-- MATERIAL TO PROCESS follows --
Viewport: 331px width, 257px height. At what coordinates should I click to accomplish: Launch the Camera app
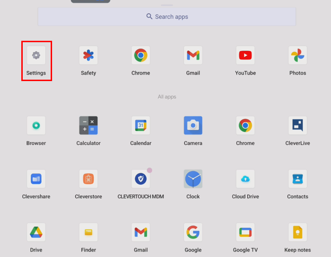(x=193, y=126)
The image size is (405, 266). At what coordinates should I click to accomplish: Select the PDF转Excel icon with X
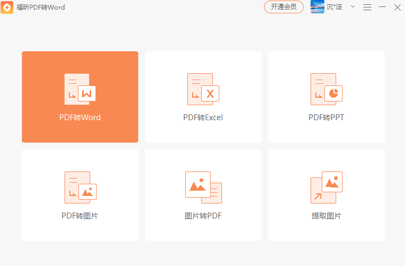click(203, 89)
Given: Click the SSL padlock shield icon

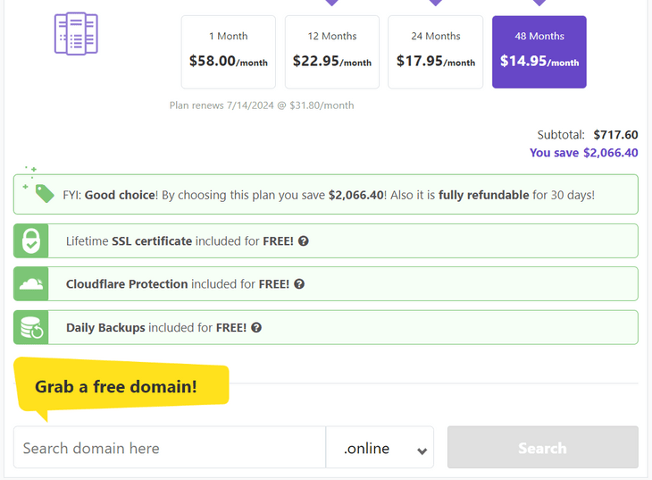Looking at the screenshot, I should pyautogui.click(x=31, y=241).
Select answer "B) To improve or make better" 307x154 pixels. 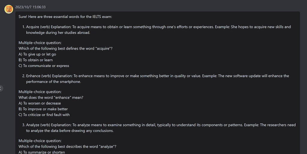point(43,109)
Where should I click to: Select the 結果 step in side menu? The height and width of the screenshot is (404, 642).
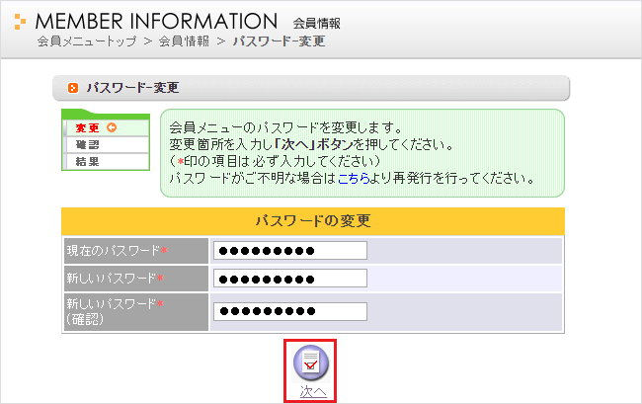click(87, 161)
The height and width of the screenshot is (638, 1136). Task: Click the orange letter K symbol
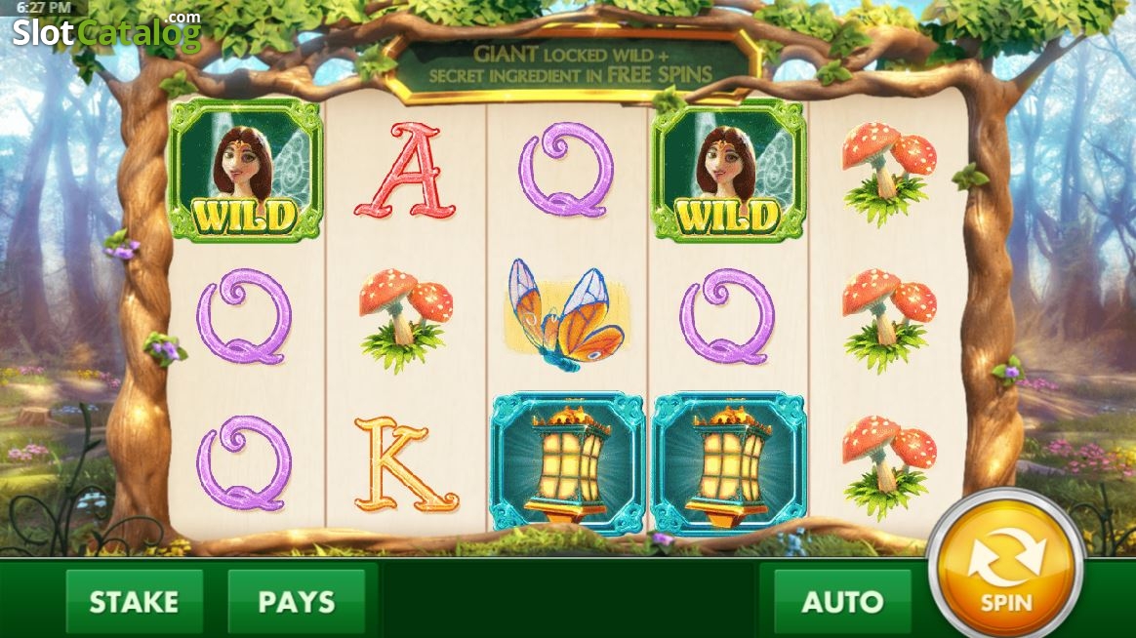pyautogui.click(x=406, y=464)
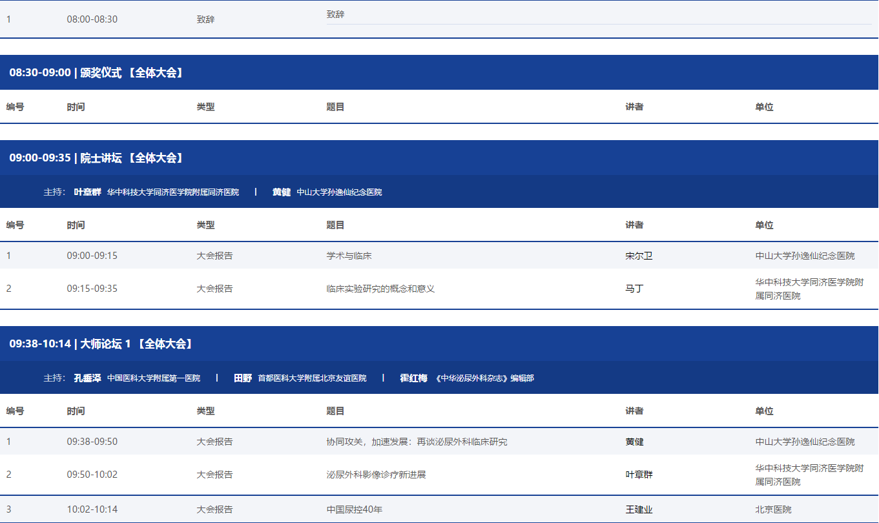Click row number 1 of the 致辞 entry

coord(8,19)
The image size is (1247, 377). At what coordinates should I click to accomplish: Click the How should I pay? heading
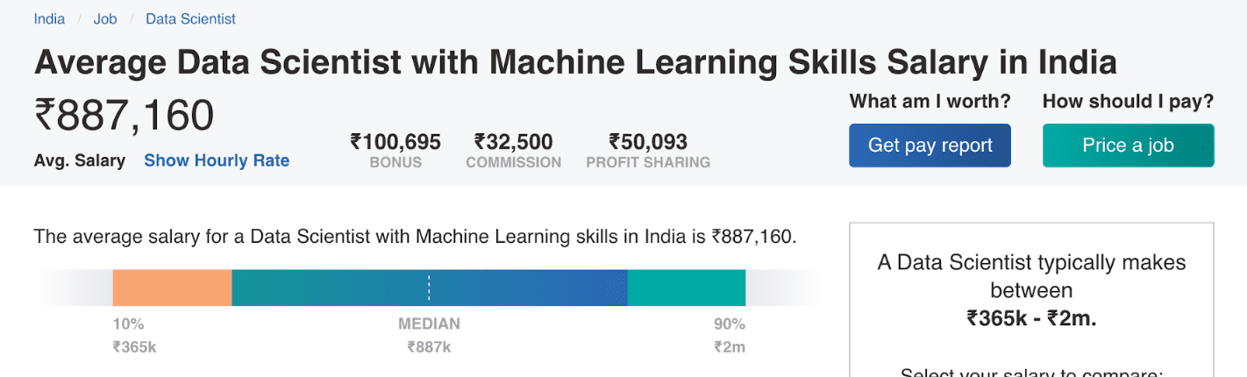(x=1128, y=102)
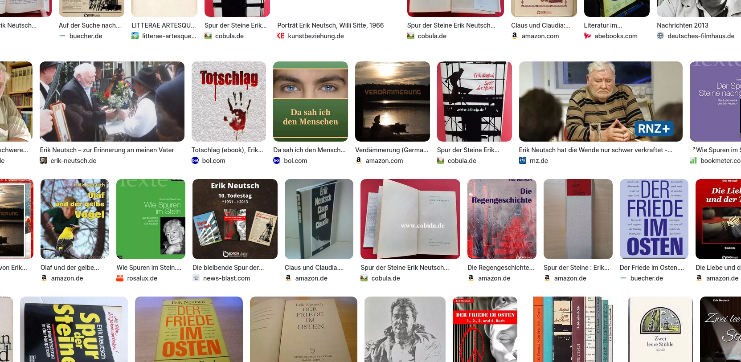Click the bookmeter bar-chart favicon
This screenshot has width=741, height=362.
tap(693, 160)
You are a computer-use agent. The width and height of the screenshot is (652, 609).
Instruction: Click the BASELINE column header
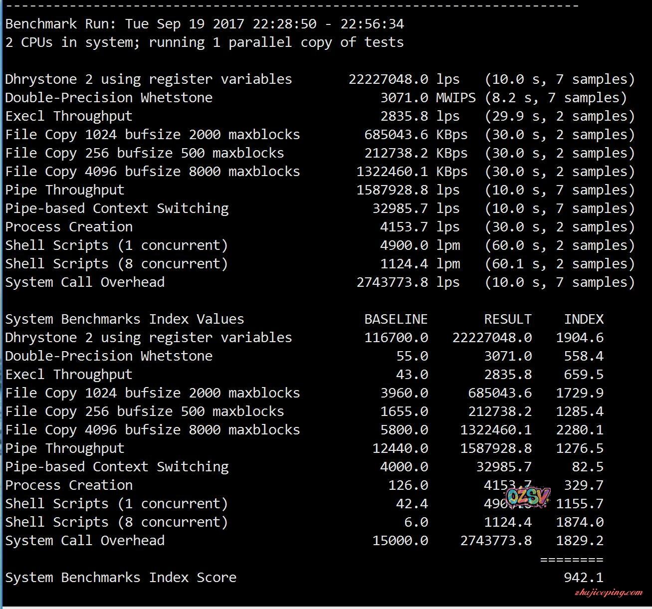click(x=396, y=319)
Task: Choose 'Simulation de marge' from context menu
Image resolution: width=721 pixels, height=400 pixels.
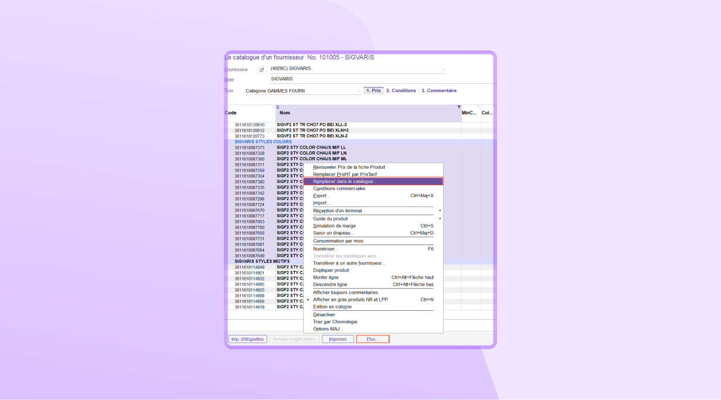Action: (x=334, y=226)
-- MATERIAL TO PROCESS concluded --
-- MATERIAL TO PROCESS follows --
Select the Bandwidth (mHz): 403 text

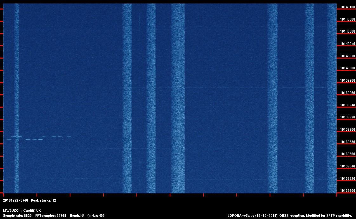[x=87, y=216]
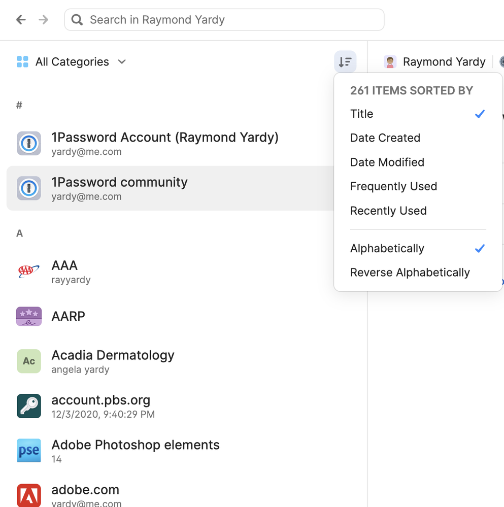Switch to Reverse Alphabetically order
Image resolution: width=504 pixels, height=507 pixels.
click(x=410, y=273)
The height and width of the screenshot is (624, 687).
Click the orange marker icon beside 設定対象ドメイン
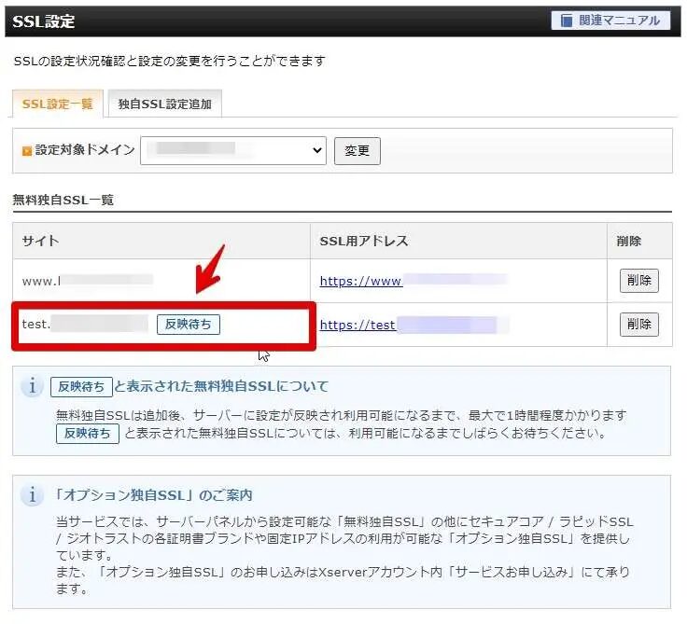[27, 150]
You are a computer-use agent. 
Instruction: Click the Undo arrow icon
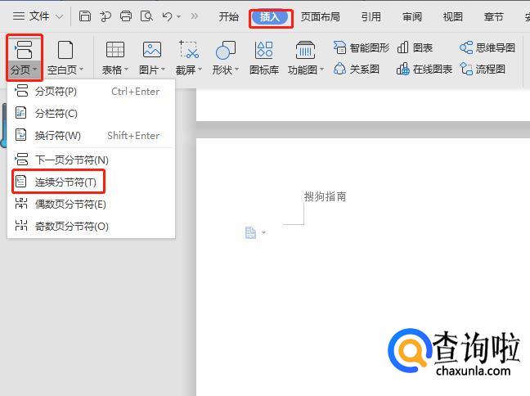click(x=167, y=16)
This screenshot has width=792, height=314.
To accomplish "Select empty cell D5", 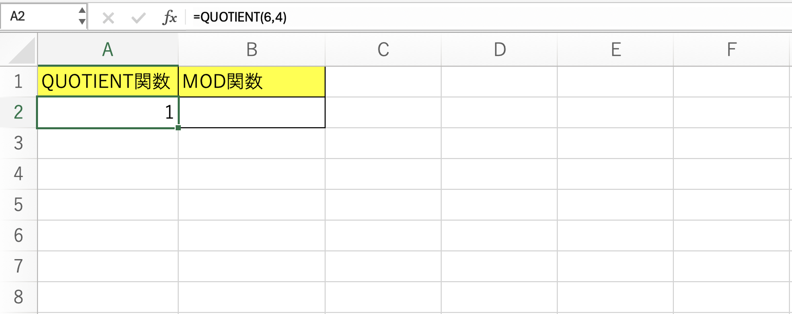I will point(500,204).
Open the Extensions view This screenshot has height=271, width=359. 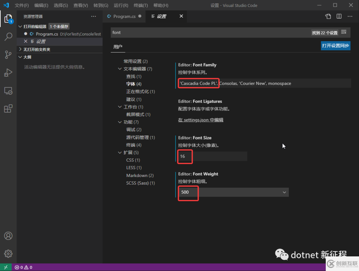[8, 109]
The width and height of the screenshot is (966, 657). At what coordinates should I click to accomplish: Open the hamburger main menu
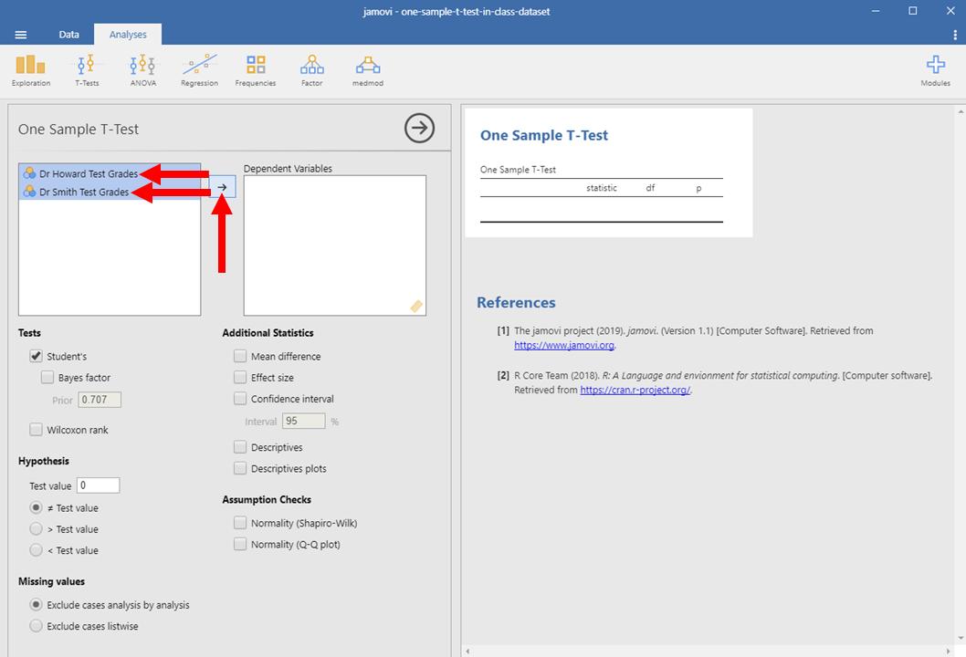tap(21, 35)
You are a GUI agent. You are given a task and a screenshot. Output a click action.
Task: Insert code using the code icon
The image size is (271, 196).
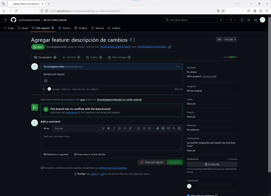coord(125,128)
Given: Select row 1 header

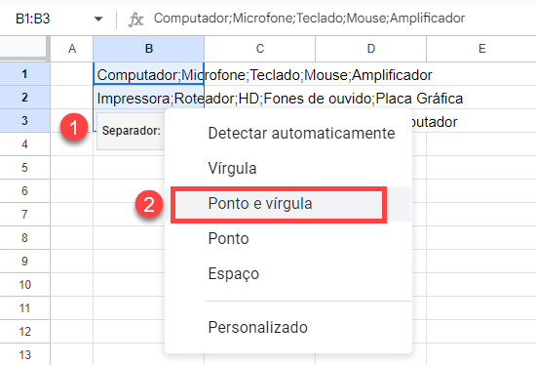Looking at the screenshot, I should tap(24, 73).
-- MATERIAL TO PROCESS concluded --
-- MATERIAL TO PROCESS follows --
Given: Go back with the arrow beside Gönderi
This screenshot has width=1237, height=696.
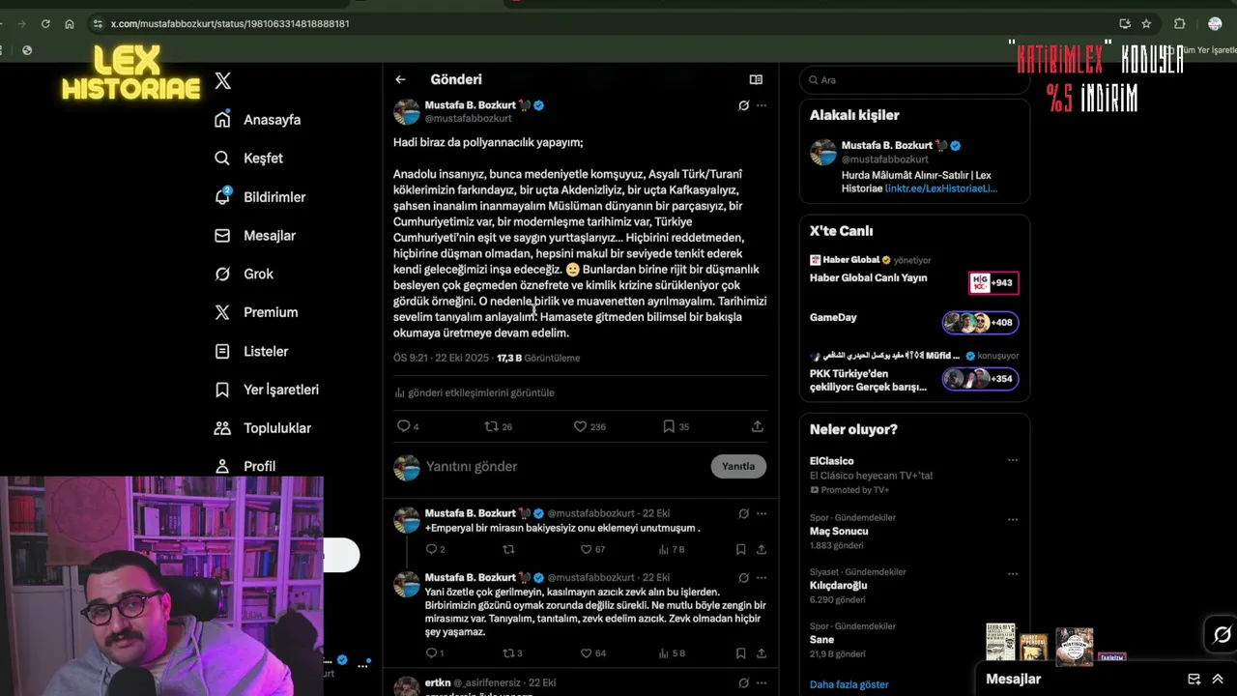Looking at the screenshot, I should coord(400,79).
-- MATERIAL TO PROCESS concluded --
TASK INSTRUCTIONS: Look through the material for "computer". Copy each line that has it.

EXPECTED OUTPUT:
You are a computer-use agent. The width and height of the screenshot is (652, 609).
You are a computer-use agent. 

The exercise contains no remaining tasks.